Before I go, I have something to say

Cold Enough For You

In the land where I grew up, it was always 82 degrees. Inside the house, I mean, in the winter. Our furnace was top-notch, and my dad wasn’t afraid to use it. He had a wife and two daughters, and he wanted them to be comfortable. Even when I became a teenager and discovered that putting makeup on a face glowing with sweat could be a challenge, I didn’t complain. After walking home from school when our outdoor thermometer was stuck at ten below and the snow was as tall as I was, it was such a relief to come into a toasty house, where my mom would peel off my frozen mittens and rub my hands in her own.

My mom really liked being warm. Even in the summer, she would point out our calico cat, Patches, snoozing outside in the sun, and say, “I’m just like a cat.” She lay out on a quilt not so much to get tan as to let the sun penetrate her bones.

It’s not that Iowa didn’t get unbearably hot in the summer, especially around the time they do RAGBRAI these days. We tried to plan our annual trips to the lake in Minnesota for the worst of it, which is why we missed seeing the first moon landing in July 1969. Lacking an air conditioner, even one for a window, we resorted to creative solutions. Everybody had a bedroom fan, and I still have the monster fan Dad would haul in front of the entry door, turned one way to bring cool evening air in (especially after it rained), the other way to draw hot air out. My sister and I always complained about that “other way,” because it left the indoors feeling less cool than stifling, but there was no convincing Mr. Kress.

Besides, we could always go down to the basement. It wasn’t “finished” – cinder block walls, poured concrete floor – but it was nicer than a lot of the limestone cellars I’ve seen in Dubuque. Some days we had supper down there, carrying fresh-sliced plates of tomatoes from the garden down the stairs to the table where the laundry got folded.

It wasn’t until Bonnie and I moved out that our folks invested in central air. That was the beginning of The AC Wars, not that they would have admitted to fighting about anything, ever. The problem was, Dad was more warm blooded than Mom (and me), and he basked in the freezer-like chill of his domain. When stores invested in air conditioning, they put up signs to entice people to enter, courtesy of Kool cigarettes. “Come in!” called the signs. “It’s Kool inside!” I’m surprised Dad didn’t put one on his own front door.

Mom coped as well she could; she really did. After all, she was probably thinking, He paid for it. (Don’t get me started on the value of a housewife. My dad, bless him, thought the same way I do.) She would put a sweater over her tank top, or socks and shoes instead of flip flops. She complained to me in letters, but not to him.

One day, though, she finally snapped. “Look at you!” she said to the man she loved. “You’re dressed for winter! You’ve got on long pants, socks, lace-up shoes. No wonder you want the house at 68!”
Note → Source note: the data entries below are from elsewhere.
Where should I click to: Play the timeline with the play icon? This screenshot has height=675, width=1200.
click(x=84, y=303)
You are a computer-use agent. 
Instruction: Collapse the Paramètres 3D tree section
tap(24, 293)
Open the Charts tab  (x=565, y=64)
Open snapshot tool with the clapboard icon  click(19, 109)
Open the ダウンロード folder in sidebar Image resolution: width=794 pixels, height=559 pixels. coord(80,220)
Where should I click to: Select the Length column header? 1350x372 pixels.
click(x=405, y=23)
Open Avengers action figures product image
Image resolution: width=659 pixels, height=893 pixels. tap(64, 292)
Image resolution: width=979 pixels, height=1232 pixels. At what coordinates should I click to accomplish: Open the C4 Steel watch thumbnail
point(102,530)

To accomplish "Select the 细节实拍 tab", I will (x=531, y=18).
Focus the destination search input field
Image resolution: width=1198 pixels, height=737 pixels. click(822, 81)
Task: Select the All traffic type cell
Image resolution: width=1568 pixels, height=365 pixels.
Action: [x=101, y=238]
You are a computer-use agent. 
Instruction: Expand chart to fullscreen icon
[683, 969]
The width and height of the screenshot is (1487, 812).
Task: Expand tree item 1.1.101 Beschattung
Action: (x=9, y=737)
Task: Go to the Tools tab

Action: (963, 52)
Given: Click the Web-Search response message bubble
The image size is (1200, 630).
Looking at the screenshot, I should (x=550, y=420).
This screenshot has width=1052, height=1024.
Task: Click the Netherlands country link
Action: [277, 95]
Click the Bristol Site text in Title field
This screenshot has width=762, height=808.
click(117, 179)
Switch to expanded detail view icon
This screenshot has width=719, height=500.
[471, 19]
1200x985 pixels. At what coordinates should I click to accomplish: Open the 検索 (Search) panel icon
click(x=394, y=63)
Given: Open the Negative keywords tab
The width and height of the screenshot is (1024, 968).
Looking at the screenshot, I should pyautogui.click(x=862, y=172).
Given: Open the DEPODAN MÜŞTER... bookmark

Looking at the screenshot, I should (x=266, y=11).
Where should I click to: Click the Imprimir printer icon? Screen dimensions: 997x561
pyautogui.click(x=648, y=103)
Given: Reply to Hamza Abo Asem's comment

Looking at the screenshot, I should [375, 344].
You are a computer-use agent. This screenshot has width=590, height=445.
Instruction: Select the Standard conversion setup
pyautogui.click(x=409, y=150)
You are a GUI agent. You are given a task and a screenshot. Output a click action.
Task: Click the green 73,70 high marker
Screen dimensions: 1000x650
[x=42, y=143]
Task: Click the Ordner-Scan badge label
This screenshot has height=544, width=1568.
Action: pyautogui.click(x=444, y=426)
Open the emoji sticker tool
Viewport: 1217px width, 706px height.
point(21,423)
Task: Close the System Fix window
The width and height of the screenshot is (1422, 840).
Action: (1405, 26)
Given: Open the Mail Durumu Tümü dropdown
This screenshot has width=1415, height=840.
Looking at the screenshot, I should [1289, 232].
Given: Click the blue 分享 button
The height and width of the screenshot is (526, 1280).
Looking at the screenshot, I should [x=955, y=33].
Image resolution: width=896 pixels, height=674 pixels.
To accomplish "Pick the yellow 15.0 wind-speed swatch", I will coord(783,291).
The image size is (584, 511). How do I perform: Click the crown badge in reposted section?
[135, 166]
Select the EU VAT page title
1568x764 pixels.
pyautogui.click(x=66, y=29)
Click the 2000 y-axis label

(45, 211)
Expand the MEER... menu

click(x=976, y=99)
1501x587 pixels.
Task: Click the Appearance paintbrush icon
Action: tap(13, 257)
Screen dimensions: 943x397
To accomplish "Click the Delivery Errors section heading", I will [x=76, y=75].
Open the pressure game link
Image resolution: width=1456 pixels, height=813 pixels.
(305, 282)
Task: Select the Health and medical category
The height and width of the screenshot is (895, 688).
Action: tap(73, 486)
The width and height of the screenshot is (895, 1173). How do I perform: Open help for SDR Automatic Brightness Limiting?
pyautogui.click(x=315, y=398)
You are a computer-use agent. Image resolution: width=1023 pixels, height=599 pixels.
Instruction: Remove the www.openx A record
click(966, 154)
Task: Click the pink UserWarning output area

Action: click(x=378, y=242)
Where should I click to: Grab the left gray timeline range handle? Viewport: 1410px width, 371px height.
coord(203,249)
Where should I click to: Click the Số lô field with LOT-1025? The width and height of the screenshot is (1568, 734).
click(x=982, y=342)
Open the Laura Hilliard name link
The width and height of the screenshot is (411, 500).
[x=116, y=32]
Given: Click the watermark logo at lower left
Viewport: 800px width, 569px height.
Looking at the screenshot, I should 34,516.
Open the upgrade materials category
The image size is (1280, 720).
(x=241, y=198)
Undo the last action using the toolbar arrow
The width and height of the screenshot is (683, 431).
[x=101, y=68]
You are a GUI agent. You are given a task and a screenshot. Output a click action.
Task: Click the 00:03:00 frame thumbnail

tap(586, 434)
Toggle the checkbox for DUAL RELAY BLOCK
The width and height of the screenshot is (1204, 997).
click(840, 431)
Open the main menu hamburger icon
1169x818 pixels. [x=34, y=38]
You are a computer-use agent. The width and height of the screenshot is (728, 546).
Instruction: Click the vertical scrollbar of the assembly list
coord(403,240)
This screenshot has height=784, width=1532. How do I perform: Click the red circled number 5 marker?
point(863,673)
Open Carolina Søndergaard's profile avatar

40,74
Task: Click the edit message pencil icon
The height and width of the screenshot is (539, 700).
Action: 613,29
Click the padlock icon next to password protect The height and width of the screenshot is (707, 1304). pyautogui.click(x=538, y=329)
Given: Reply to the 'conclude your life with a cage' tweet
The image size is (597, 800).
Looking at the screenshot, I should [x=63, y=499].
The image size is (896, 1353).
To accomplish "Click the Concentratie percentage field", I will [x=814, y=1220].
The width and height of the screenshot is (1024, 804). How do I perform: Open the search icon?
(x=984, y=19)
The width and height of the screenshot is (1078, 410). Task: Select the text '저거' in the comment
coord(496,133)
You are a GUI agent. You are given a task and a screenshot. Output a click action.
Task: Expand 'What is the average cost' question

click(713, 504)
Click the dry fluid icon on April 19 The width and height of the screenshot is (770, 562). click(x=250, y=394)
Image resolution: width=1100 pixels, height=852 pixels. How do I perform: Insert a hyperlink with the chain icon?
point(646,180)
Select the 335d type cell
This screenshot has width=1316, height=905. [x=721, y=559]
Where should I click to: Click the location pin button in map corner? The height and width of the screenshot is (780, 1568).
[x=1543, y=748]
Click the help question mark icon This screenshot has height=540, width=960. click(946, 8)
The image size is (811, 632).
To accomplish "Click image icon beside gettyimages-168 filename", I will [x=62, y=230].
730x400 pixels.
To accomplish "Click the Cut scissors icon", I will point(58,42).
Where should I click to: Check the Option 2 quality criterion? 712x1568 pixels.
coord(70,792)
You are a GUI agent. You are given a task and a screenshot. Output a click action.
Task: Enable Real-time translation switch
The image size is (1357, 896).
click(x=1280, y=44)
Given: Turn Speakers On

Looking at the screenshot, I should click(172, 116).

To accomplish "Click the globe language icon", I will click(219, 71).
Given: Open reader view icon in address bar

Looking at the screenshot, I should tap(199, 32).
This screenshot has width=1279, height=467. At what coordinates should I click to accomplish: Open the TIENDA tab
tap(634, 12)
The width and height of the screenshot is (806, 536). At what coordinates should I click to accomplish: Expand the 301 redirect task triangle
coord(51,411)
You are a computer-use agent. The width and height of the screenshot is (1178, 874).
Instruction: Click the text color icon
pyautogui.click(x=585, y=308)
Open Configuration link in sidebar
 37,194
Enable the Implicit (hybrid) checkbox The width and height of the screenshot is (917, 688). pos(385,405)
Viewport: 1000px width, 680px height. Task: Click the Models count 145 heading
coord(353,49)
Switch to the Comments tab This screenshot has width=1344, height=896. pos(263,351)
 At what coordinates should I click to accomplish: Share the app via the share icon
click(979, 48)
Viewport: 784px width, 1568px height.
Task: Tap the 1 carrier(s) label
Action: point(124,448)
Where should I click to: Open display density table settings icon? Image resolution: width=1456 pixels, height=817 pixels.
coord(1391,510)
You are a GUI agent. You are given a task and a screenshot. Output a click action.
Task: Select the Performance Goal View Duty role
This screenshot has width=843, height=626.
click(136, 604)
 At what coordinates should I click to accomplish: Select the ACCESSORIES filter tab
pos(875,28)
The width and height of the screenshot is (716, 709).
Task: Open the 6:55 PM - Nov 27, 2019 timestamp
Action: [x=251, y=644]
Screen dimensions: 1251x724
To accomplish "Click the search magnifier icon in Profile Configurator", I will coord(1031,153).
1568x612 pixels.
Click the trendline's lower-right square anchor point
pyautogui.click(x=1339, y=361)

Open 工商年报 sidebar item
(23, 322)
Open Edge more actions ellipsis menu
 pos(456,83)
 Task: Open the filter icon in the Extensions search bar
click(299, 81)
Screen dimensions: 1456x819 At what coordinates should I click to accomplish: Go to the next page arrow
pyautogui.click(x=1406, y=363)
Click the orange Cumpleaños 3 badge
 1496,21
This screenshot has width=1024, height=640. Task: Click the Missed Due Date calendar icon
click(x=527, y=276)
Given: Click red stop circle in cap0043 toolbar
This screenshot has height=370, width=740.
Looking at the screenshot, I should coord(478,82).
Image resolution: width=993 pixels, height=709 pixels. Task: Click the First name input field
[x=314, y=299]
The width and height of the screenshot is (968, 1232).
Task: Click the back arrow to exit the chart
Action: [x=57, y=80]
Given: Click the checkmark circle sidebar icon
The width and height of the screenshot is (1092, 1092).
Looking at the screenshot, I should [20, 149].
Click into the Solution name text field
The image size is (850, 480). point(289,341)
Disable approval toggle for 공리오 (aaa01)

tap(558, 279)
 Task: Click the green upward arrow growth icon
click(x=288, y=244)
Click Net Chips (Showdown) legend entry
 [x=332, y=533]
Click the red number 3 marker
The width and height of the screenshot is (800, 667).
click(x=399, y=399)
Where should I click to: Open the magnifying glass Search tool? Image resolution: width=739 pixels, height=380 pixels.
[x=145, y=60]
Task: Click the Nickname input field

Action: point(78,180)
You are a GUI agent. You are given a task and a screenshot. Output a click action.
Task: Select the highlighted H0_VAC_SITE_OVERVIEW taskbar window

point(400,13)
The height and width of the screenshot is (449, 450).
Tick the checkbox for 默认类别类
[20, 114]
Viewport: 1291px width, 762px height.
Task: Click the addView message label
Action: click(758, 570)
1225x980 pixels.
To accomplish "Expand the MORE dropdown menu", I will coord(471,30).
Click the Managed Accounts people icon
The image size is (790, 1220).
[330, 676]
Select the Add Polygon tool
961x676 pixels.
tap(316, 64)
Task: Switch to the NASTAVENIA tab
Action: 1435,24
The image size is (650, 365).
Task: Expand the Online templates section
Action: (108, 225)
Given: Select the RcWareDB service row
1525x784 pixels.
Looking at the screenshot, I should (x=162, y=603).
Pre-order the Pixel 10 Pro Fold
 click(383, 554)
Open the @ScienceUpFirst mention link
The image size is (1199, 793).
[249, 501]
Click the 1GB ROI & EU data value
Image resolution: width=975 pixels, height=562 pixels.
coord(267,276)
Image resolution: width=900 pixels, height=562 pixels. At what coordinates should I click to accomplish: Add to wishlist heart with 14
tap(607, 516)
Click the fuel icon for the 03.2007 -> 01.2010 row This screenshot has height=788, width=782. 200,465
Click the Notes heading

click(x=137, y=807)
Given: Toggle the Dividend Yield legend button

To his credit, he got it. Once she pointed it out, it was obvious that one of these people was dressed for summer, while the other for, at best, late fall. So that one, to the wonder of the rest of his family, changed his wardrobe, putting on shorts and sandals. He noticed that the house felt a little too cool, and he turned the thermostat up a few degrees. Mom still spent more time than he did on their screened porch, soaking in the heat like a feline, and I’m sure he pumped the AC in his car as far down as it would go when he had no passengers. But peace was restored in the household, for the most part, no matter what season they faced.

These days, we – and by “we” I mean Americans as a nation, not my parents, who have both gone to heaven where it’s always perfect, inside and out – we seem to have lost our inner thermostats, or maybe it’s more a matter of believing we deserve the best, the most, whether that means a new car every two years or lots of cheap heat in the winter and equally cheap frigid air in the summer. I feel like an idiot bringing a sweater to the grocery store, and there is one Dubuque restaurant in particular where I put it on before entering, keeping an emergency back-up jacket in the car. Is it because they serve soup? I don’t know.

As my mother might say, It’s summer! What’s wrong with a little warmth? I’ve worked in places where the powers that be plead with us during every heat wave to please turn our thermostats up, to save a little money. But some thermostats are locked, so some nice guy wearing heavy pants and socks and shoes and, for all I know, a nice warm cotton t-shirt under his work shirt comes in, checks the temp, declares it just fine, and leaves. So I put a work jacket on over my sweater, and lay a blanket over my lap. When I’m too cold to think, I go outdoors, sneaking some heat like a smoker.

I’ve heard from retired friends lately who brag about how they can go anyplace, any time they want to. I’m looking forward to the day when I can happily say, “I can be warm, even in the summer!”